[Extracted data entries]
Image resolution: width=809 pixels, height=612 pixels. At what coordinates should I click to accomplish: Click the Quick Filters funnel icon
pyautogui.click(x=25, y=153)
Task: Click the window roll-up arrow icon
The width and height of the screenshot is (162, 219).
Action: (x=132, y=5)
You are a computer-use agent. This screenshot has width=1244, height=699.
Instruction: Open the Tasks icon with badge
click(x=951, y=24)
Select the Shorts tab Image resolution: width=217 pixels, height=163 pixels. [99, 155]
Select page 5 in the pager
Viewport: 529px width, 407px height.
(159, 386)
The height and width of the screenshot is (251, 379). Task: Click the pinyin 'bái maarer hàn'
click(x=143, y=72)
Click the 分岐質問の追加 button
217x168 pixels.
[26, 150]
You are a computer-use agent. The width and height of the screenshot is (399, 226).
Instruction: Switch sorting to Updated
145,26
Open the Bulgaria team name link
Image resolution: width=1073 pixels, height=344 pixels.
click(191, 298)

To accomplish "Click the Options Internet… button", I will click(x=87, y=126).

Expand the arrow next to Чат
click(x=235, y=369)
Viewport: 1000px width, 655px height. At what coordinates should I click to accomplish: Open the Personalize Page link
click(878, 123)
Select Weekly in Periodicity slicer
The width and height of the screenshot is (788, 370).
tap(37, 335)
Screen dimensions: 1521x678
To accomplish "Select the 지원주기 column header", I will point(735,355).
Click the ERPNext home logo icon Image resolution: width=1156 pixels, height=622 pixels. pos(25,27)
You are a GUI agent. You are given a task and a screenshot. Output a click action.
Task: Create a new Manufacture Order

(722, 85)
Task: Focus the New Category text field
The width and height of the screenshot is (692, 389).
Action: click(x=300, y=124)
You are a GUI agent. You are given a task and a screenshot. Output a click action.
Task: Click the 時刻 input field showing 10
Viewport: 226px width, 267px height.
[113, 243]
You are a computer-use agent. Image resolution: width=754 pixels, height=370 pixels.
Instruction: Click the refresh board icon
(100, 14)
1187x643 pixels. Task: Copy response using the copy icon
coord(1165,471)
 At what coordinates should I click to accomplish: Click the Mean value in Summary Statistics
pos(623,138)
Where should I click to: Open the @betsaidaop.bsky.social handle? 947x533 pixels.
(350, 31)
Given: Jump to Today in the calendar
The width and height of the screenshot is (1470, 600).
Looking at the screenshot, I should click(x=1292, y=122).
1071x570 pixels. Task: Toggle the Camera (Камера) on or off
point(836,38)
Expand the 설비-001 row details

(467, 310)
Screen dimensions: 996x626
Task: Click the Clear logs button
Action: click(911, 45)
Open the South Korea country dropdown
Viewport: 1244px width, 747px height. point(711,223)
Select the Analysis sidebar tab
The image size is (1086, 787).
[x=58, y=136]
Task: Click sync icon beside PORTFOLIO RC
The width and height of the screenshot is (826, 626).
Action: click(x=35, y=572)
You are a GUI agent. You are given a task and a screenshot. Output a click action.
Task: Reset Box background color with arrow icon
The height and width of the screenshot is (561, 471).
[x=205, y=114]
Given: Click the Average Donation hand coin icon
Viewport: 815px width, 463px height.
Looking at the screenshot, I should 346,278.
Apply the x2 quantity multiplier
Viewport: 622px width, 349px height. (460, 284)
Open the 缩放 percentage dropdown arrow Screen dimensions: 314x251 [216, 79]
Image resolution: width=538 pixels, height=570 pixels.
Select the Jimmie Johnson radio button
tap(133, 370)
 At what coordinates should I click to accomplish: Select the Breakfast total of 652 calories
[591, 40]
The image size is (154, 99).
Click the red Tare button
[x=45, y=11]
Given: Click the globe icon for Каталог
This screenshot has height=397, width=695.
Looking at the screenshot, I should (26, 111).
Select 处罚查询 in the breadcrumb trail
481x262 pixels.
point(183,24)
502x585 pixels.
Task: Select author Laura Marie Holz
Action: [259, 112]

* PROMPT *
Give back the opening line of the records above and every line after it, up to and including the one with "Task: Click the window roll-up arrow icon", unchanged.

* REPLY *
Image resolution: width=809 pixels, height=612 pixels. At what coordinates should I click to accomplish: Click the Quick Filters funnel icon
pyautogui.click(x=25, y=153)
Task: Click the window roll-up arrow icon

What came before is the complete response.